I mention racing cars because of the death Sunday of IndyCar driver Dan Wheldon. There are some suggesting it will impact his sport the way Dale Earnhardt's death affected NASCAR. I don't pretend to know because neither is a sport I follow. Ditto for all the variations and permutations, to include sprint karts, motorcycles and pickup trucks (there's just something a little too stereotypical about pickup races in my mind. I'm the very bigot I mock.).

Wheldon was very successful and was well-liked by his peers, friends and competitors alike. By all accounts he loved what he did for a living-how many of us can say that-and he was a bright enough man to both understand and accept the risks and dangers his employment could produce.
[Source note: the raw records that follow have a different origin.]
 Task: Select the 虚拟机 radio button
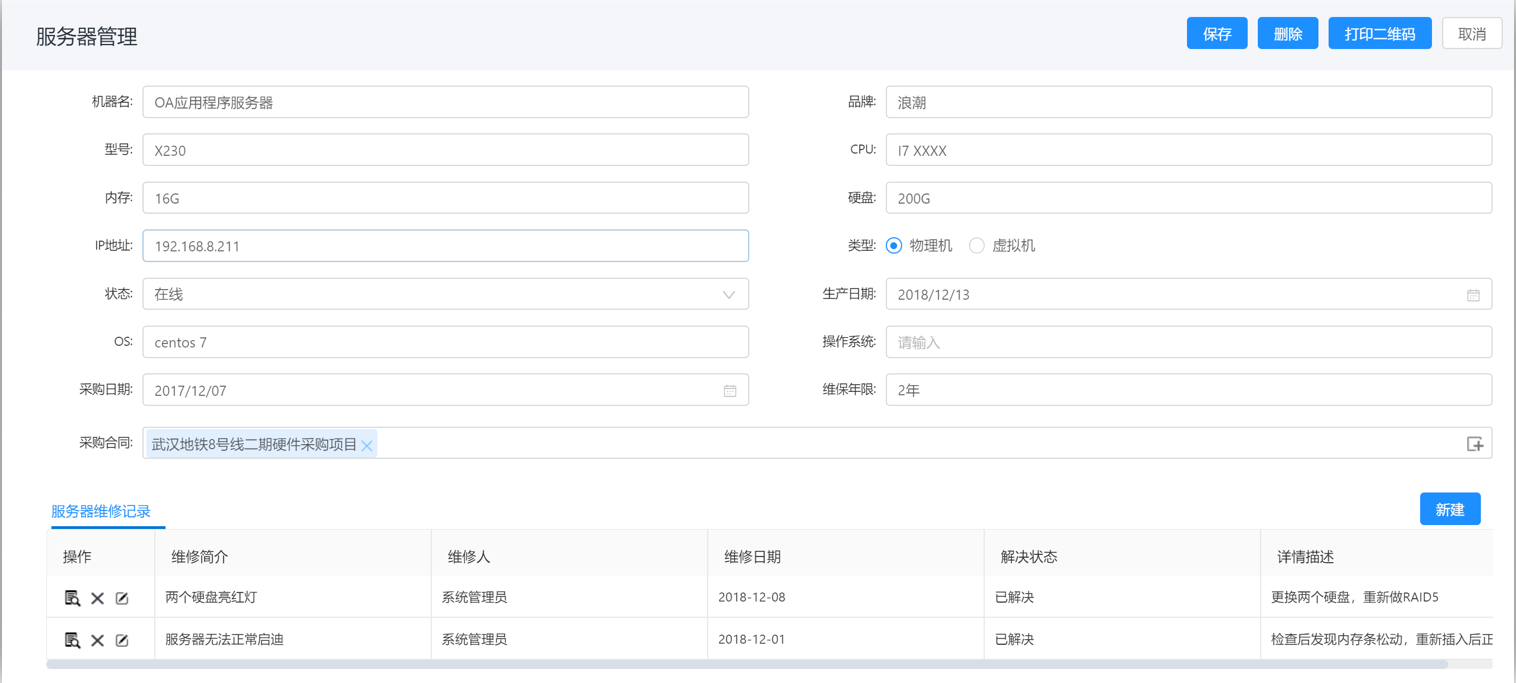pyautogui.click(x=977, y=246)
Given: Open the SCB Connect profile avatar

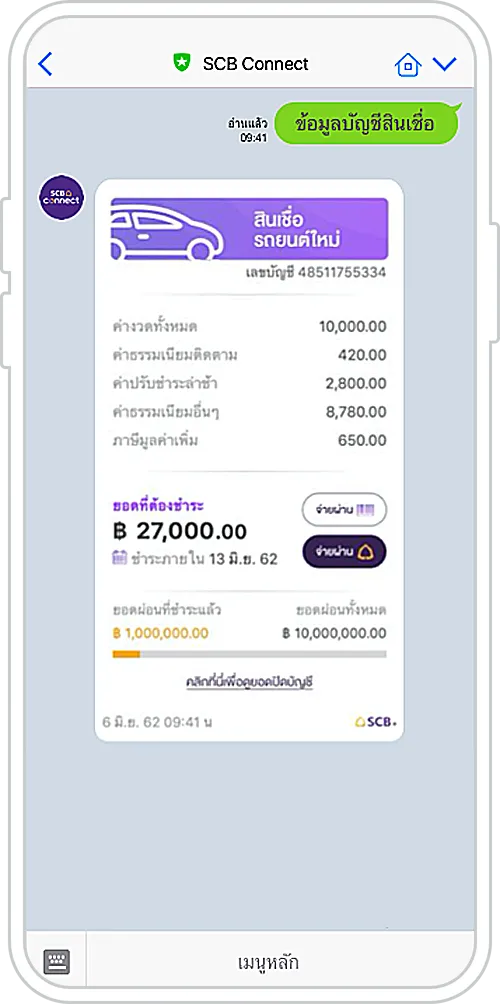Looking at the screenshot, I should click(61, 198).
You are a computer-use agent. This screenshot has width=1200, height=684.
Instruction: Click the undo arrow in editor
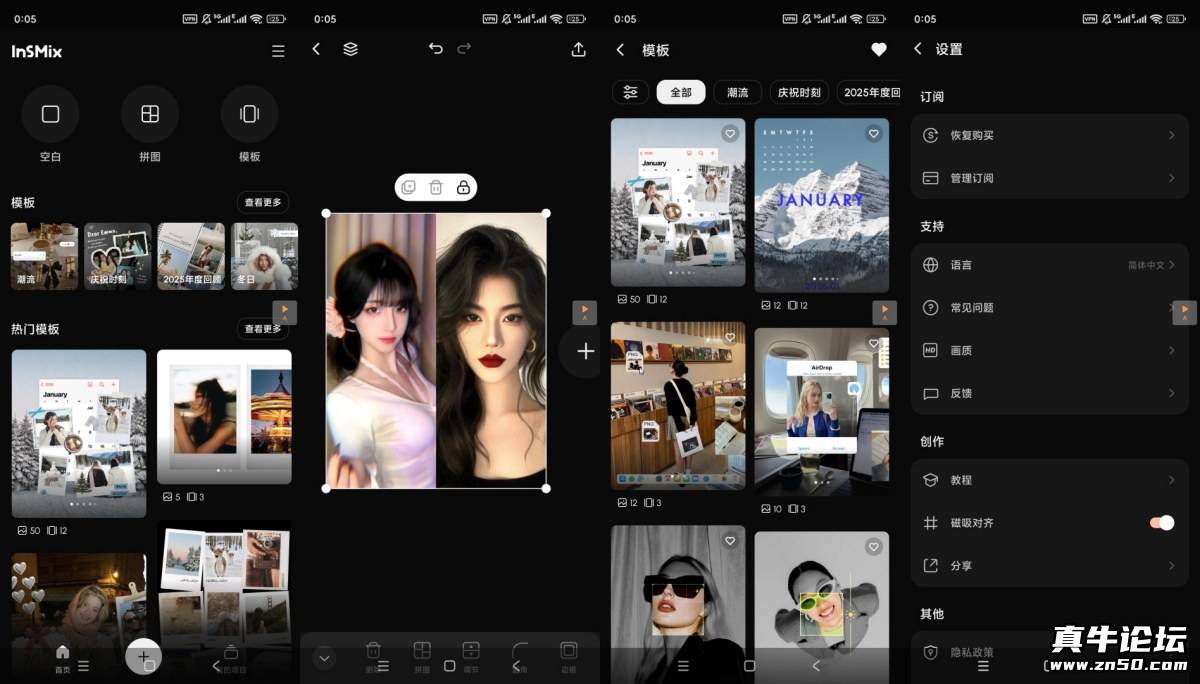pyautogui.click(x=436, y=49)
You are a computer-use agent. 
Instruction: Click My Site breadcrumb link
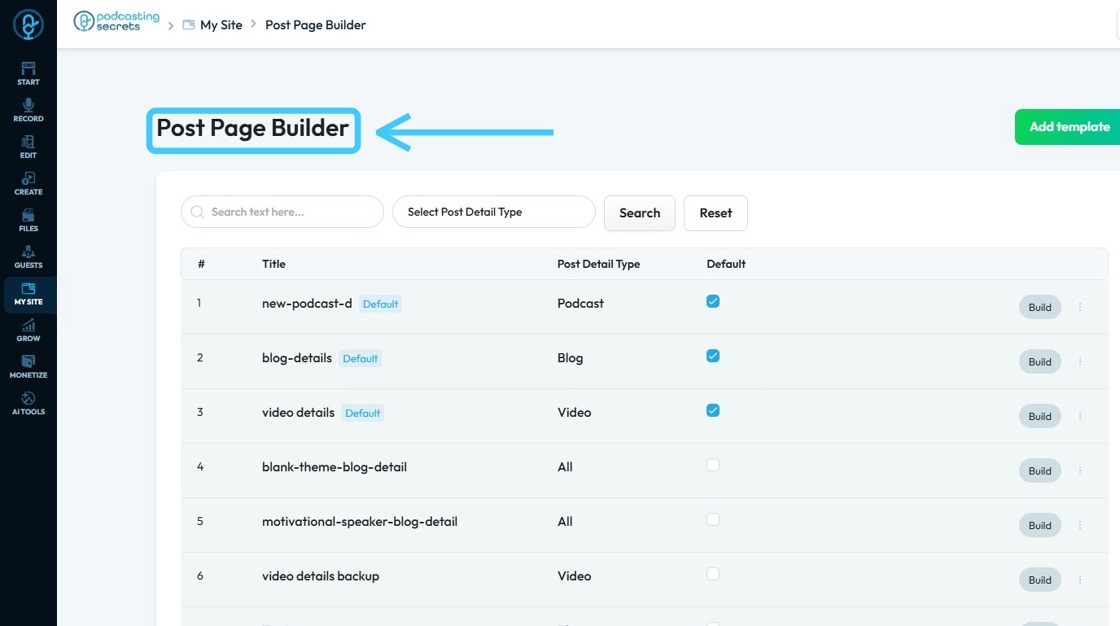pyautogui.click(x=221, y=25)
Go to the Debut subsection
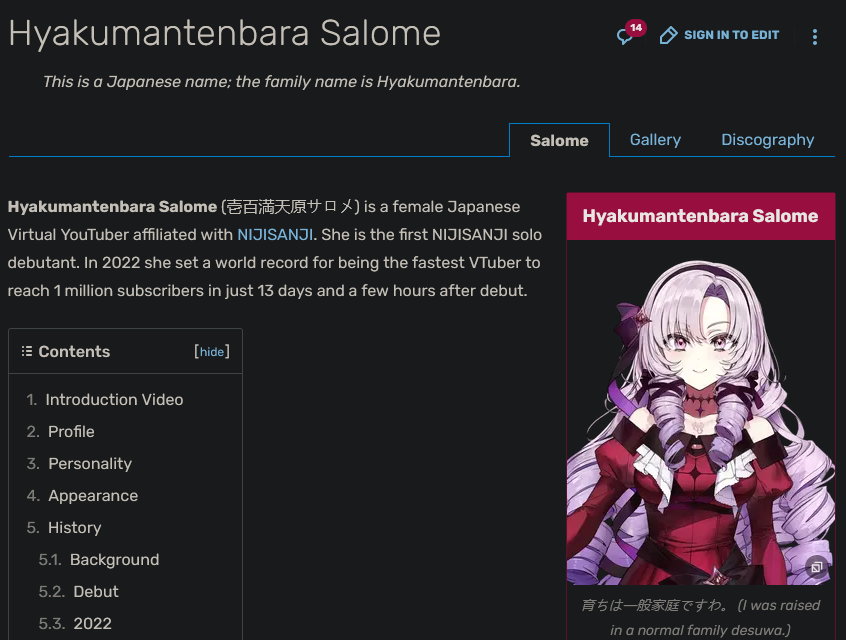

It's reasonable, to my way of thinking, to believe his family never fully reconciled themselves to every aspect of his profession and now, of course, never will.

As I said, I don't follow the sport(s) and have watched in my life of nearly six decades probably less than 90 seconds of footage on any of these. We have Speed on our cable TV line-up because, like the photos in the high end furnishings store, it came with the frame-I don't know its channel, though I imagine clicking on the TV program guide and reading "7-11. Racing from Hooterville. Four hours of left turns interrupted by pit stops. 12-4 PM. Marseilles Grand Prix. Hooterville with French sub-titles." I'm being very unkind (and you are not surprised). I recognize there's more to this than that; there are tire changes, lots and lots of tire changes.

Unlike football where injuries resulting in grievous and permanent damage are (far) less than common, auto racing, while it feeding our need for speed (no matter our age), owes some of its appeal to the nerven-kitzel of 'I wonder what might happen?' Do I think its fans tune in for the collissions and crashes? No, but they are part of the sport and are included in any and every strategy of all successful racers.

For those affected by the ripples in the pond that was Dan Wheldon's life, nothing will ever be the same and nothing can ever be put right. And for a while, those on the periphery who tune in to watch auto racing or who follow the results in their local newspaper will pause when his name is mentioned. But as time goes by, the pauses will grow shorter-it's the nature of our life and times as we resume normal speed until only those who loved him at the beginning will remember him beyond the end.

'Well the blaze and noise boy, he's gunnin' that bitch loaded to blastin' point. He rides head first into a hurricane and disappears into a point. And there's nothin' left but some blood where the body fell and nothing' left that you could sell. Just junk all across the horizon. A real highway man's farewell. And he said, 'hey kid, you think that's oil? Man, that ain't oil, that's blood.'"
-bill kenny

2 comments:

Adam Kenny said...

One would think that when the men and women who earn their living driving the cars that compete in the races that you organize tell the people who run Indy Car Racing that they are 'afraid' of the track in Las Vegas because of the ability to achieve scary-fast speed, the people at Indy Car Racing would listen.

Maybe now they shall.

William Kenny said...

Classic Abiline Paradox scenario that cost a decent human being his life because we forgot, again, that Silence Kills.